Sécurité informatique: Le ministère de la Télécommunication d’Alger hacké par un étudiant

Un pirate qui a réussi à infiltrer la base de données du Ministère algérien des Technologies de la Poste, de l’Information et de la Communication a été arrêté.

Sécurité informatique Le ministère de la Télécommunication d'Alger hacké par un étudiant

TA, le hacker du Ministère est arrêté

Le 27 juillet 2016, la Section d’investigations d’Alger a interpellé celui qui se faisait appeler TA. Ce jeune homme de 28 ans, ingénieur en informatique, a été reconnu comme l’auteur du piratage de la base de données du Ministère de la communication, des postes et des TIC du pays. Cette arrestation a été opérée suite à une plainte contre X déposée par cette entité.
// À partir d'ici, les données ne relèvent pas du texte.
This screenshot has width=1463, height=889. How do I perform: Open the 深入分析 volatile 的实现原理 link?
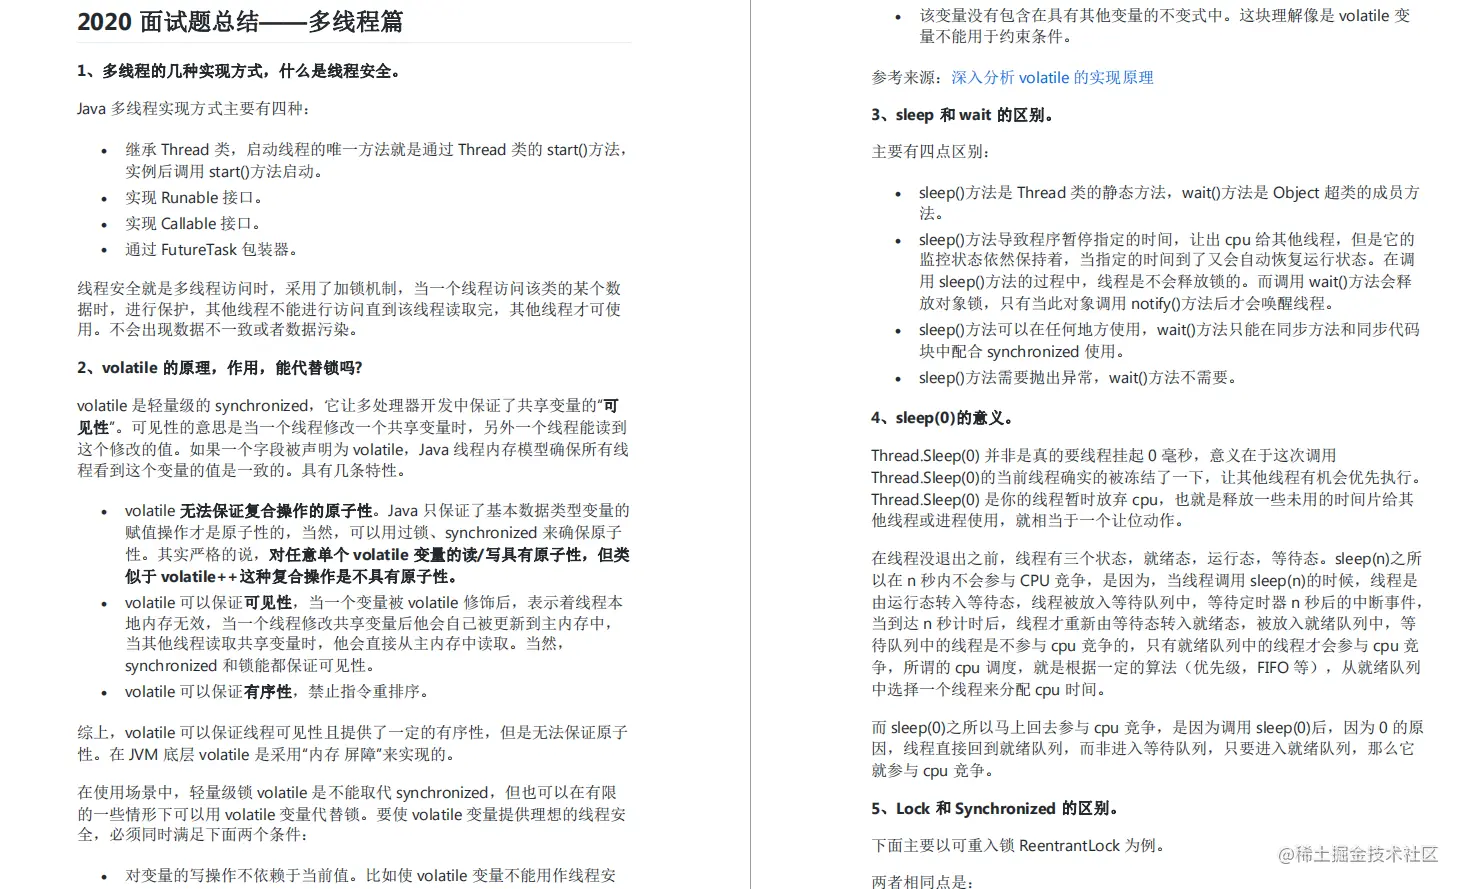tap(1052, 77)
Pour en venir à bout de ce hacking,  l’individu avait introduit le programme malveillant, créé par ses soins, dans le système de traitement des données du ministère du TIC. Alerté par cette attaque, l’Etat d’Alger a mobilisé l’institut national de criminalistiques de Bouchoui, le centre de prévention anti-piratage informatique de l’unité de la gendarmerie de Bir Mourais, ainsi que le bureau des investigations du pays. Après avoir retracé l’ordinateur utilisé pour infiltrer le système, ils ont pu interpeller le coupable. D’après la Gendarmerie, l’homme n’en est pas à son premier hacking. Il a déjà piraté plusieurs institutions publiques, comme le Centre de recherche et d’études en informatique ou encore le département électronique de l’Université des Sciences et Technologie de BOUMEDIENE USTHB.

L’Affaire est maintenant transférée au juge d’instruction de la cinquième chambre après être passée devant le tribunal de Sidi M’Hamed et son procureur. En attendant son jugement, le cybercriminel est placé au centre de détention pénitentiaire d’El Harrach.

Hackings : dans quel but ?

Le consultant en TIC Grar Younes suppose que les actes de piratage informatique actuels sont motivés par de nombreux facteurs. Dans la majorité des cas, ils sont menés par des jeunes diplômés en quête de défi. C’est ce qu’on constate sur le hacking des entreprises et institutions publiques, comme le TIC. Parfois aussi, ils constituent un acte de vengeance d’un employé mécontent de son entreprise. Ils sont aussi opérés dans le cadre d’un espionnage industriel BtoB. Pour les piratages d’envergure, bilatéraux, l’objectif est souvent de connaitre les positions politiques d’un pays à travers l’infiltration d’une de ses institutions. C’est ce que le Ministère des Affaires étrangères a subi dernièrement, d’après Younes G.

Un renforcement de sécurité informatique s’impose

Suite à cet incident, le Premier Ministre Sellal Abdelmalek a incité les ministères ainsi que tous les organismes publics ou privés du pays à penser à des  solutions anti cybercriminalité. A ce titre, il a même encouragé ces dernières à se conformer au référentiel de sécurité informatique, mis en place.

Bien que cette décision dénote la volonté du pays à combattre la cybercriminalité, Grar suppose qu’elle reste insuffisante. D’après lui, pour instaurer un niveau de protection de données acceptable, il est nécessaire d’instaurer un organisme de sécurité informatique qui serait placé sous tutelle de la Primature. Celui-ci sera en charge d’harmoniser les pratiques entre les différents acteurs du pays. Ainsi, il va mettre en place une stratégie s’étalant sur trois volets : premièrement l’adoption d’une solution antivirus fiable pour garantir la sécurité du réseau. Deuxièmement, l’actualisation de textes relatifs à la protection des données et troisièmement, la formation des intervenants en  sécurité informatique de tout le pays. Ces suggestions sont même déjà inscrites dans le texte e-Algérie depuis 2013.